Kristin was already putting in a huge effort in her friendship with Natalie. The only missing element was telling Natalie how she felt. However, Kristin knew that Natalie's actions spoke loud and clear, and that her preoccupation with herself was firmly established. There seemed to be nothing that Kristin could ask Natalie to change that would help her feel better. After all, suggesting that she be invited to Natalie's vacation home wasn't an option. Kristin would never invite herself to someone's house or event, and besides, there was nothing that would compensate for Natalie's failure to invite her over the past years. Kristin was able to see that Natalie's treatment of her was overall inconsiderate and neglectful.

Kristin's choices were to continue the relationship as usual, to abandon it altogether, or to scale it down in her mind to a more superficial relationship. Because she lived in the same community as Natalie, Kristin decided to demote the relationship in her mind. She could still be friendly with Natalie, but she wouldn't consider her a good friend. In this way, she took more control and was able to avoid becoming so hurt and vulnerable.

We usually want to be able to speak up and ask what we would like from others in an appropriate way. Being assertive is difficult at times, but can be positive and rewarding. But if you are in a relationship with a toxic person, your feelings and perspectives will rarely be acknowledged or accommodated; the other person's version will take precedence. In extreme cases, the toxic person will gaslight you - feed you lies and distort your perception of events over time - and cause you to doubt yourself and your judgment. Once you have evaluated and recognized the nature of a toxic relationship in your life, it is important to take steps to protect yourself.

Ben, aged 34, was a kind and loving member of his blended family. Both of his divorced parents had remarried several times, and Ben prided himself on getting along with all of his various siblings, half-siblings, and step-siblings. However, Ben had one half-sister, Helene, who was a particular challenge. Helene was a single mom of a 3-year-old son, Chad, and regularly accused Ben of not being a caring brother and uncle. In reality, Ben knew that he often made an effort to spend time with Helene and Chad, and would treat them to meals and toys for Chad. He also knew that Helene was the one who didn't think of others, but mostly what others could do for her.
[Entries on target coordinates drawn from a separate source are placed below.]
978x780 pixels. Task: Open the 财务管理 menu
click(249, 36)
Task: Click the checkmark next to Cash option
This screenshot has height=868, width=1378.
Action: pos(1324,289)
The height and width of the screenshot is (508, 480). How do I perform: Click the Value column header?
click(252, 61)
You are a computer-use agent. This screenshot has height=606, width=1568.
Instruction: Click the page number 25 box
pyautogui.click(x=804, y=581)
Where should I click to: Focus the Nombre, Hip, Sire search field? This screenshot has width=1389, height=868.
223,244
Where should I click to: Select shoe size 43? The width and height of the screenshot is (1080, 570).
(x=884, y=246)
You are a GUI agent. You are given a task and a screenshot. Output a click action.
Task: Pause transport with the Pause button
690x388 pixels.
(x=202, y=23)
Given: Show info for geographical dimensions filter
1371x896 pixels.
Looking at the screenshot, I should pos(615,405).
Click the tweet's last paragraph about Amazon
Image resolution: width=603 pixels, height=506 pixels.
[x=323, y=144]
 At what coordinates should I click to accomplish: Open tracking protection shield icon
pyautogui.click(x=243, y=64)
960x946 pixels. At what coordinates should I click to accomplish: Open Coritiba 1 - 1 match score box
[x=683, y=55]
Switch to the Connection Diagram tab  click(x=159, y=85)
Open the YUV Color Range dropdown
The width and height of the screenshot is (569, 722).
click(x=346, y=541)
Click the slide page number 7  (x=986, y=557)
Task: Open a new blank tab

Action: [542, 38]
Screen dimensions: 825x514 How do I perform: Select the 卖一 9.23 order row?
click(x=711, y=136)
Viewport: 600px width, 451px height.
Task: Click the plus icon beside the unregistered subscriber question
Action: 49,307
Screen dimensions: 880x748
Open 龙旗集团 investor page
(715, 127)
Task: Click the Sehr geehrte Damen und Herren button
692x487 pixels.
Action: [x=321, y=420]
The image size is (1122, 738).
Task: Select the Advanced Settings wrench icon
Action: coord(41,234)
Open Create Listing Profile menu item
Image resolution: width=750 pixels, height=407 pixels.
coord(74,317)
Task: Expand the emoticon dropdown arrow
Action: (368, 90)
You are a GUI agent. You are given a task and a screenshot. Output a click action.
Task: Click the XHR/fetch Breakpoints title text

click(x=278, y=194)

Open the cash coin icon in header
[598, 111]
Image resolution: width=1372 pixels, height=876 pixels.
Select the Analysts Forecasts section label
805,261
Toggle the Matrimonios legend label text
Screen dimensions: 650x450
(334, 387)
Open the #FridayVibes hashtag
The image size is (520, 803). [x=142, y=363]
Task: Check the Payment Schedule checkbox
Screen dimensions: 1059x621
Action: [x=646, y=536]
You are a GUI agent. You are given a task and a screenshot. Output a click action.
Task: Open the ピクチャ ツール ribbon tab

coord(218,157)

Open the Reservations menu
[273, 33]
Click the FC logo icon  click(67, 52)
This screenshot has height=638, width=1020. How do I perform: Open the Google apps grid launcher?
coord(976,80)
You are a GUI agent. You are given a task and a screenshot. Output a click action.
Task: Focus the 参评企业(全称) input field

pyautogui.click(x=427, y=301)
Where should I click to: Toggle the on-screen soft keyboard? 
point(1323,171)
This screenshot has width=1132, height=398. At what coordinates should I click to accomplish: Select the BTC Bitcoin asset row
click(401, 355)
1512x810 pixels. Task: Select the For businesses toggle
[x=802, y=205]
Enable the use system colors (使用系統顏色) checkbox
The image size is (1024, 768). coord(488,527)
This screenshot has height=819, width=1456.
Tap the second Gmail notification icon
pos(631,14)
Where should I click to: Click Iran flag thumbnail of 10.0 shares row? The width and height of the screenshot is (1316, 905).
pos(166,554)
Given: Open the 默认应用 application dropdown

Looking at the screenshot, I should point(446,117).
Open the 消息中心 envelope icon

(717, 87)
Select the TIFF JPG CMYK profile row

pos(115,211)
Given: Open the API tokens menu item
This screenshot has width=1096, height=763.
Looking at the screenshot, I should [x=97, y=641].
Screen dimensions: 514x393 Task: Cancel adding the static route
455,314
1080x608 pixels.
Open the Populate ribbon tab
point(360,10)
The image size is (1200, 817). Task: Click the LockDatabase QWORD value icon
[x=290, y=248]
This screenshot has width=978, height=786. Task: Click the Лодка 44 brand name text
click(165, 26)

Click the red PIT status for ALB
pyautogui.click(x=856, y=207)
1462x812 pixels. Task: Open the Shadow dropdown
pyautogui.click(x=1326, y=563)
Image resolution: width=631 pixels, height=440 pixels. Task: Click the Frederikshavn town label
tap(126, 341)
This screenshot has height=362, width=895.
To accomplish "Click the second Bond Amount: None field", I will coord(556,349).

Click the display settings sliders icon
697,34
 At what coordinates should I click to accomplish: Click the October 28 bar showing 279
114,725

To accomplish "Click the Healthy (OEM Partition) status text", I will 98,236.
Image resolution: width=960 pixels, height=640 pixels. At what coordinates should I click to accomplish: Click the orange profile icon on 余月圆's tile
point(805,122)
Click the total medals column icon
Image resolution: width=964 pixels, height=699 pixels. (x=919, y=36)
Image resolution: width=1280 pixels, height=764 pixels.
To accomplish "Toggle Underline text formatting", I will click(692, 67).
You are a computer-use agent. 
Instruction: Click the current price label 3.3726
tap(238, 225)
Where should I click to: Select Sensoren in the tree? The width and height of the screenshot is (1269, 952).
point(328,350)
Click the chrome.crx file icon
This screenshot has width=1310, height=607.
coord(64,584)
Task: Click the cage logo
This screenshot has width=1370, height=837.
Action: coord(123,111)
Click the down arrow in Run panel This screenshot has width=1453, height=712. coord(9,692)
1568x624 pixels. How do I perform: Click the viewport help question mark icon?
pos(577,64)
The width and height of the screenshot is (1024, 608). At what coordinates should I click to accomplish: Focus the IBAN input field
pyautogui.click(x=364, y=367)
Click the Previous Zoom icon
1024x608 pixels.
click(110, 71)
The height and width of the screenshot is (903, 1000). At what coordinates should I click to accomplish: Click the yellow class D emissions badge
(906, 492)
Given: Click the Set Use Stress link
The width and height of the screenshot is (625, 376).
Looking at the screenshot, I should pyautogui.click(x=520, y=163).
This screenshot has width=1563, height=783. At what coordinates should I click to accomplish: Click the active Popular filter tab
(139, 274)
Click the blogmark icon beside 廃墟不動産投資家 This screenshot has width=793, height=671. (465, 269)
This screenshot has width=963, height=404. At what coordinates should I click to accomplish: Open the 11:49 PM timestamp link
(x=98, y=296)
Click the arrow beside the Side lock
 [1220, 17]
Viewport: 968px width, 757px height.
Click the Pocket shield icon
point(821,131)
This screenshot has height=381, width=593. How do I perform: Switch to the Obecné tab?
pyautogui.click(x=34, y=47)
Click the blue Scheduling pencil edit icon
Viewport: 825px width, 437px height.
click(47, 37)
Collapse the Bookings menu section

Their relationship gradually deteriorated as Ben became increasingly resentful of Helene's demands and lack of appreciation. But when Helene got angry at Ben for not inviting her son to participate in his wedding, even though only nieces and nephews ages 5 and up were participating, Ben decided that he'd had enough. He told Helene that if she couldn't control her anger and treat him better, he didn't want to see her for a while. He needed a break. Helene became furious and lashed out at Ben, cursing him and insulting him. Her behavior only confirmed his decision to distance himself from her as much as possible. Months later, Ben reported feeling only relief - and no guilt. Removing a toxic person from our lives can feel liberating and restorative.

A person may be toxic for one person, but not for others. Therefore, it is hard to get support for one's feelings if others haven't experienced the same behaviors from an individual. And each of us reacts differently. Whereas one person may perceive that he or she is being treated inexcusably poorly, another person may overlook the same treatment. It is up to each of us to decide for ourselves what bothers us and how much, if we can speak up and effect change, or if we're better off keeping a distance from certain people.